Many people have written about Azure Service Bus Relays in the past and a summary can be found here. Dan Rosanova recently tweeted “….We’re trying to discourage ACS for security. SAS is our preferred model.”. The ACS security pattern is described here and the SAS pattern is described here. This article attempts to summarise BizTalk adapter support for using SAS tokens.
Most BizTalk Server examples use ACS tokens rather than SAS tokens, probably because the BizTalk Adapters only allowed configuration with ACS tokens when service bus relays were first released with BizTalk 2013. BizTalk 2013 R2 has limited support for configuration of SAS tokens and most adapters only allow use of ACS tokens out of the box (OOTB). If you want to use a SAS token you have to be very inventive. I hope that BizTalk vNext will add SAS token support for all WCF adapters.
The BizTalk 2013 R2 SB-messaging adapter allows configuration of SAS tokens. The diagrams below shows the BizTalk 2013 SB-messaging adapter that only allows configuration of ACS tokens and the BizTalk 2013 R2 adapter that uses SAS tokens.
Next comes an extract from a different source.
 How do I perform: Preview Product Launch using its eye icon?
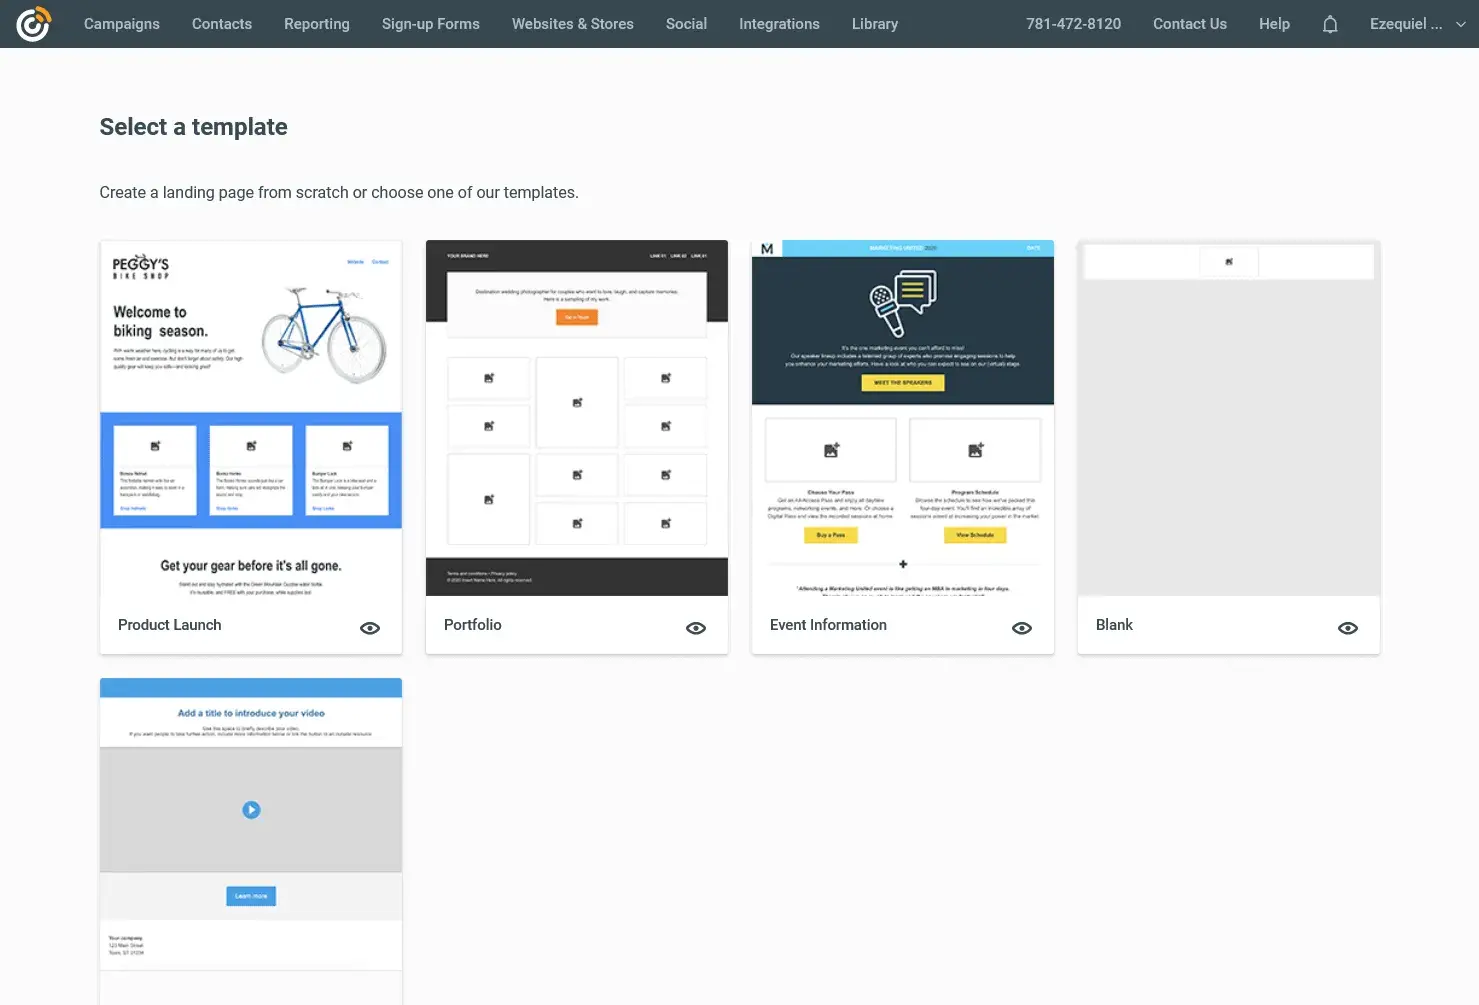pyautogui.click(x=370, y=628)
The BizTalk WCF-BasicHttp and WCF-NetTcp adapters can be configured to use a relay binding in two ways but only ACS tokens are supported out of the box. The two configurations are ;
- Selecting the in built WCF-BasicHttpRelay or WCF-NetTcpRelay adapters. See https://msdn.microsoft.com/en-us/library/jj572837.aspx and https://msdn.microsoft.com/en-us/library/jj572861.aspx. In BizTalk 2013R2 during configuration you can only choose a ACS token.
- Using WCF Service Publishing Wizard choosing the WCF-WSHttp, WCF-WebHttp, WCF-BasicHttp or WCF-CustomIsolated adapter and selecting the Add a Service Bus checkbox and you will be presented with additional screens at the final stages of the wizard that allows you to choose a service bus namespace and specify the ACS credentials that BizTalk uses to connect to the relay.
I want to finish this article by highlighting that with a little bit of effort you can indeed use a service bus relay for BizTalk 2013 R2 secured with SAS tokens with other WCF adapters. We have used WCF-WebHTTP adapters with service bus relays secured with SAS tokens, following a pattern first created by Johann Cooper ( https://adventuresinsidethemessagebox.wordpress.com/2015/04/12/getting-azure-service-bus-relays-and-the-biztalk-wcf-webhttp-adapter-to-play-nice-with-each-other/). Johann said “I’ve found a way to get this to work with SAS, but more on this in another blog post”. I am going to tell you how we did it in case I forget.
Firstly we downloaded this version of the Microsoft.ServiceBus.dll and installed this in the GAC
Secondly we added a behaviour extension to the 32 and 64 bit machine.config files.
<add name="transportClientEndpointBehavior" type="Microsoft.ServiceBus.Configuration.TransportClientEndpointBehaviorElement, Microsoft.ServiceBus, Version=22.214.171.124, Culture=neutral, PublicKeyToken=31bf3856ad364e35"/>
Thirdly we added a webHttpRelayBinding as a binding extension to the same machine config files.
<add name="webHttpRelayBinding" type="Microsoft.ServiceBus.Configuration.WebHttpRelayBindingCollectionElement, Microsoft.ServiceBus, Version=126.96.36.199, Culture=neutral, PublicKeyToken=31bf3856ad364e35"/>
Finally we edited the web configuration of the WCF-WebHTTP adapter create following the article above and added a sharedAccessSignature as tokenProvider in the endpointBehaviour (circled in yellow). Once you browse to the base URL a service bus relay protected with SAS Tokens is created in Azure. We created a BizTalkAccessKey that has manage, listen and send permissions and a ClientAccessKey that has only listen permission.
In this article I have shown that while you can use SAS tokens with the BizTalk Server 2013 R2 WCF adapters with some customisation. I look forward to a BizTalk Server release that allows us to configure SAS tokens on the WCF Adapters.